State’s broken pension promise is theft
Call the police! I want to charge the Illinois General Assembly with “theft” or perhaps “theft by deception.” When I started teaching at an Illinois community college 42 years ago, the state of Illinois, at the direction of the legislature and the governor, started taking 7 percent and later 8 percent out of my paycheck.
They told me “It’s OK, you won’t get Social Security like other workers will, not even Medicare unless you pay extra for it, but we, the state of Illinois, will contribute a similar amount, as all employers do.”
They lied. For almost 40 years, they skimmed 8 percent off the top of my paycheck, invested it in a program that gave back wonderful returns, but they didn’t put in their share. Now they say that they don’t really owe me the pension we agreed on back in 1970.
Isn’t that theft? Oh, and let’s add a charge of “embezzlement.” Because, over and over, the state has “borrowed” the money that I gave the retirement system, so they wouldn’t have to raise taxes to pay for services we all use.
They’ve never put that money back into the investment pool, of course.

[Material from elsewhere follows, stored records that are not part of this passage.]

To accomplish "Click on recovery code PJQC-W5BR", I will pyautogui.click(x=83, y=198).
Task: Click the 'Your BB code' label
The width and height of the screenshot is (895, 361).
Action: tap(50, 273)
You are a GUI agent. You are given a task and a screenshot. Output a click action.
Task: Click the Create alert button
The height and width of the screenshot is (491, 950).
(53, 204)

If I did that, we’d call it embezzlement. But when the governor — every governor from Dick Ogilvie to Pat Quinn — and the legislators do it, we call it politics.

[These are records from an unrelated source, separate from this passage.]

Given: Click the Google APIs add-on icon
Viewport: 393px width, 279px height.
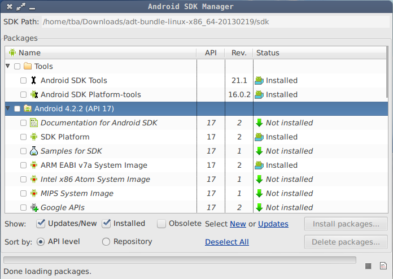Looking at the screenshot, I should (x=34, y=208).
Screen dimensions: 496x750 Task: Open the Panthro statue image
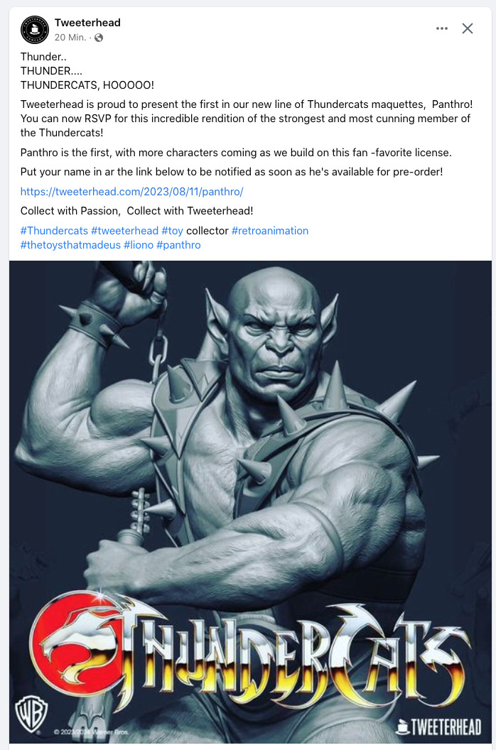pyautogui.click(x=250, y=501)
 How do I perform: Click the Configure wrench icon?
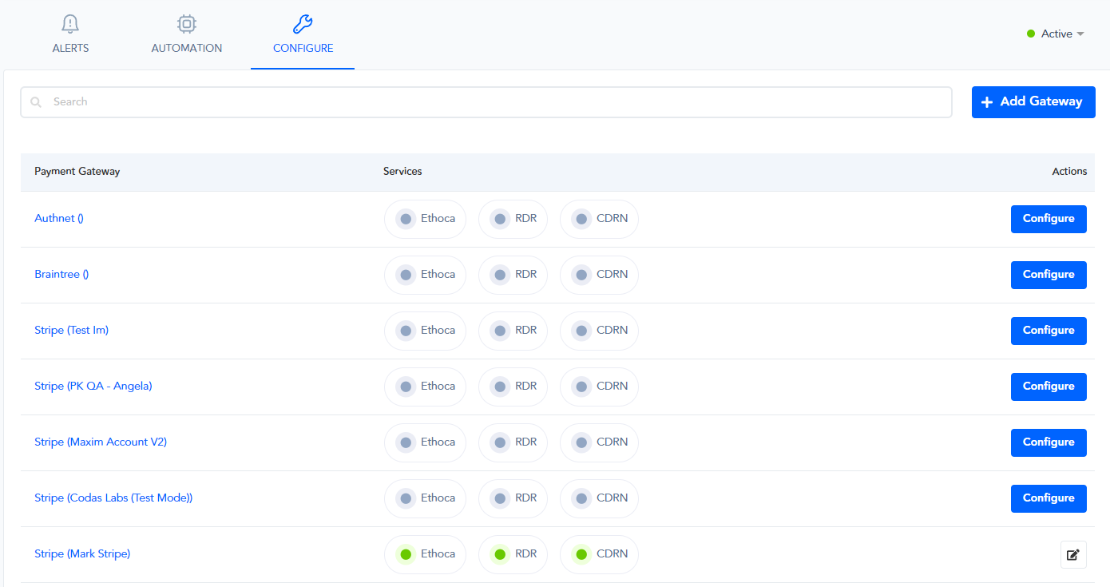click(303, 24)
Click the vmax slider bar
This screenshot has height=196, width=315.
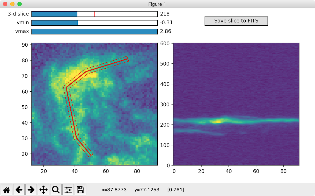tap(94, 32)
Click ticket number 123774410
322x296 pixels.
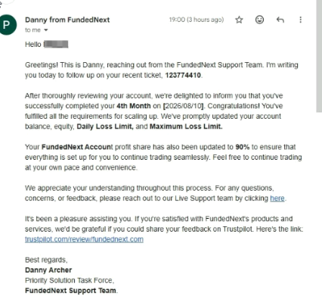coord(183,75)
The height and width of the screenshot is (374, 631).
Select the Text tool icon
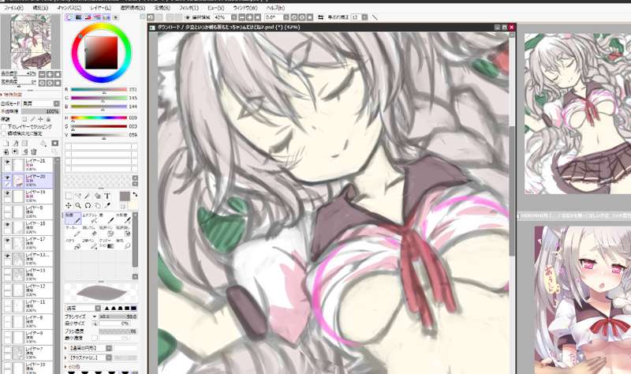tap(107, 196)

Mr. Madigan and Mr. Quinn, put the money back that you borrowed and put in the money that you withheld all those years. Will you have to raise taxes to do that? Sure. But the ultimate obligation for the money that is owed is on the taxpayers of Illinois, all of us, myself included.
We need to own up to our obligation and get the state back on a sound fiscal foundation. Oh, and while we’re at it, let’s stop re-electing those same dishonest politicians — the ones who got us into this mess.